_Problem_: In the records below, find the line holding "Given: Click the Microsoft Word Document icon" and the line holding "Image resolution: width=1001". Set down both, with every line between them, exactly.

_Exercise inputs_:
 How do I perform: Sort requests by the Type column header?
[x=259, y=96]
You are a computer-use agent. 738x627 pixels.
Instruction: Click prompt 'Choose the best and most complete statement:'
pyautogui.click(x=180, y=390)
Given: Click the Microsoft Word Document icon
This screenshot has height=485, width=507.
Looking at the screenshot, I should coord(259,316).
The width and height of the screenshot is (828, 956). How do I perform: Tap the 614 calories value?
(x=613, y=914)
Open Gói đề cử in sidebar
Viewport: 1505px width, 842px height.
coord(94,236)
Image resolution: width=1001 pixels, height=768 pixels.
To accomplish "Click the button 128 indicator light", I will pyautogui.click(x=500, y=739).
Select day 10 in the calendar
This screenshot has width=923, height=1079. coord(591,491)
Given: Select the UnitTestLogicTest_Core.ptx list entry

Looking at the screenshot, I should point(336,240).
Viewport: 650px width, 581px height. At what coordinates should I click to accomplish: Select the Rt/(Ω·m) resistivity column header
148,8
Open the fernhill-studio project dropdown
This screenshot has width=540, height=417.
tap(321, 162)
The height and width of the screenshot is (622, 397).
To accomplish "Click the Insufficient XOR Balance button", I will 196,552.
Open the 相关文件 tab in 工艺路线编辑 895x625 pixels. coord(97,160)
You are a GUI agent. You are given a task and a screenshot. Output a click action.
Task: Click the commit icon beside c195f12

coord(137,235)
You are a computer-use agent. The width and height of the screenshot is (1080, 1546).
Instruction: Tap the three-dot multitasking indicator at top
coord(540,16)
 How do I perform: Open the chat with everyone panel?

_Solution to this exercise_:
Given: Click the Microsoft Word Document icon
This screenshot has height=485, width=507.
Looking at the screenshot, I should coord(259,316).
The width and height of the screenshot is (828, 956). How do I perform: Tap the 614 calories value?
(x=613, y=914)
Open Gói đề cử in sidebar
Viewport: 1505px width, 842px height.
coord(94,236)
Image resolution: width=1001 pixels, height=768 pixels.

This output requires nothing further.